问题
Could you briefly explain me to understand this?
回答1:
Looking at the generated bytecode:
public static void main(String[] args) {
int x = 1;
int y = 1;
int z = 1;
int a = 1;
int b = 1;
x = x + 1;
y++;
++z;
a += 1;
b += 2;
}
generates (use javap -c classname)
0: iconst_1
1: istore_1
2: iconst_1
3: istore_2
4: iconst_1
5: istore_3
6: iconst_1
7: istore 4
9: iconst_1
10: istore 5
12: iload_1
13: iconst_1
14: iadd
15: istore_1
16: iinc 2, 1
19: iinc 3, 1
22: iinc 4, 1
25: iinc 5, 2
28: return
So using (jdk1.6.0_18):
x = x + 1
creates
12: iload_1
13: iconst_1
14: iadd
15: istore_1
whereas
y++;
++z;
a += 1;
all result in
iinc
However, doing a rough performance test on my laptop resulted in next to no difference in the runtime between the two (sometimes ++x was quicker, sometimes x=x+1 was quicker), so I wouldn't worry about the performance implications.
回答2:
First of all, the Java Language Specification doesn't say anything about timing. But assuming we're using a typical compiler such as Suns javac we see that all of the above examples (a++, ++a, a += 1, a = a + 1) could either be compiled into something like:
iincinstruction, working on variables:iload_<variable> iinc <variable>, 1 istore_<variable>iaddinstuction, using the stack (here using variable1as a the storage):iload_1 iconst_1 iadd istore_1
It's up to the compiler to choose the best possible way to compile them. E.g. there is no difference between them. And it shouldn't be any difference between the statements - they all express the same thing - adding one to a number.
That beeing said, both the iinc and the iadd version can be compiled using the JIT to something fast and platform dependent, and in the end I would assume that a normal runtime compiles both versions into the same assembler code.
- - -
→ REQUESTS:
[a] Convert the rows from the line with "This screenshot has height=625, width=1172." to the line with "(x=45, y=91)" into a two-column CSV with the headers instruction and coordinates. Each request gets one line, with its text and its answer in one quoted field each and line breaks replaced by spaces. Omit the pictures.
[b] Carry on the thread about Java increment bytecode from its last sentence.

→ EXERCISE INPUTS:
- - -
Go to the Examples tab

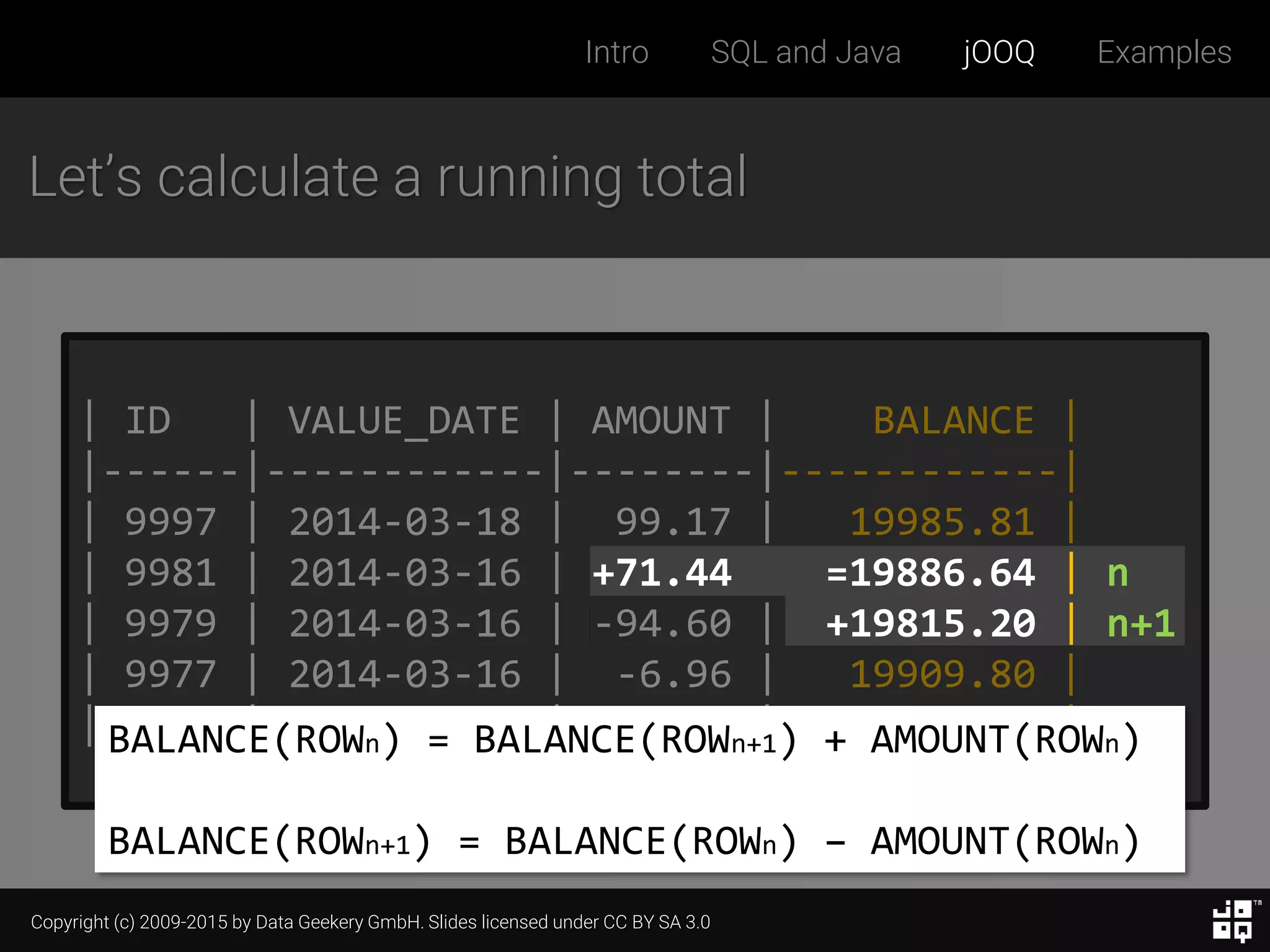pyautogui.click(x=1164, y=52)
- - -
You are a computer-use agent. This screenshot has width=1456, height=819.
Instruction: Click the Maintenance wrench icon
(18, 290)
- - -
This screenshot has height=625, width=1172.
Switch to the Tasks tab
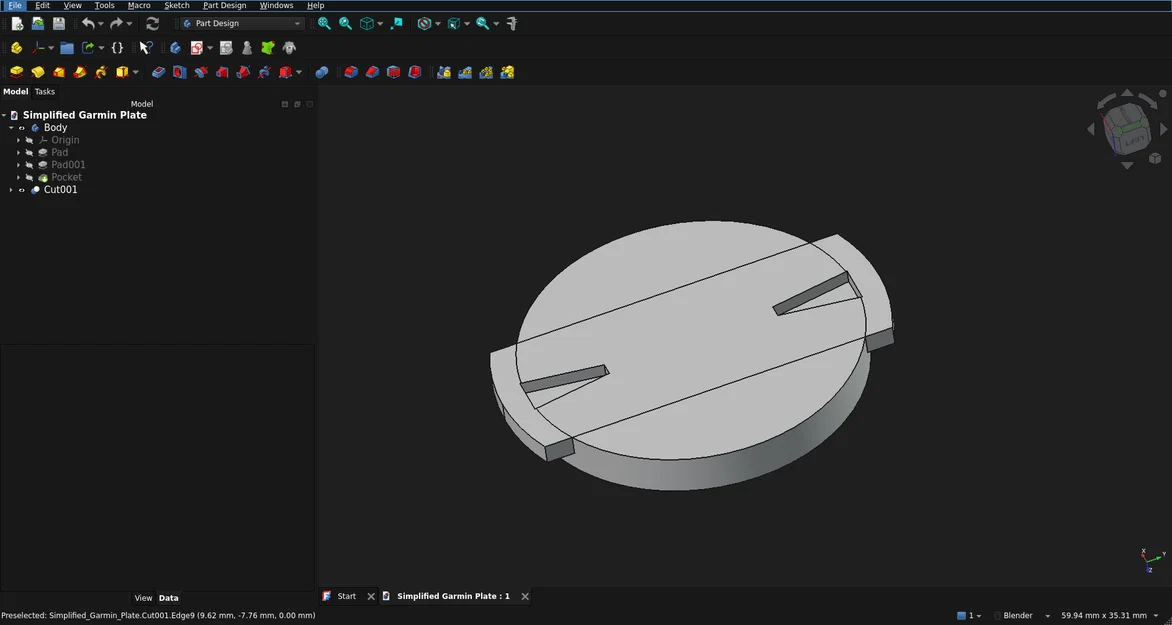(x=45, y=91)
- - -
→ OUTPUTS:
[a]
instruction,coordinates
"This screenshot has height=625, width=1172. Switch to the Tasks tab","(x=45, y=91)"

[b]
With my compiler, *jdk1.6.0_20* the "increment" methods even uses the same instruction.
public class Test {
public static void main(String[] args) {
int a = 0;
a = a + 1;
a += 1;
a++;
++a;
}
}
This is the disassembly:
Compiled from "Test.java"
public class Test extends java.lang.Object{
public Test();
Code:
0: aload_0
1: invokespecial #8; //Method java/lang/Object."<init>":()V
4: return
public static void main(java.lang.String[]);
Code:
0: iconst_0
1: istore_1
2: iinc 1, 1 // a = a + 1;
5: iinc 1, 1 // a += 1;
8: iinc 1, 1 // a++;
11: iinc 1, 1 // ++a;
14: return
}
回答3:
No, there won't be any noticeable difference. Use what you find the most readable (which is a++, normally).
First rule of code optimization: don't.
回答4:
The compiler should optimize and there should be no difference at all. But keep in mind that prefix increment operator may be (it depends by the compiler) faster than the postfix equivalent (in C++ and C# also):
++a faster than a++ because the postfix operator must create a temporary variable.. think about their implementation:
prefix:
a = a + 1;
return a;
postfix:
int tmp = a;
a = a + 1;
return tmp;
回答5:
a++ is much faster. It converts to INC command of assembler.But I think JVM will optimize a=a+1 so you don't need to care about that.
回答6:
It's the same, and nowadays with compiler optimization should not be aware of that stuff, to increase your performance check other bigger issues like allocs :)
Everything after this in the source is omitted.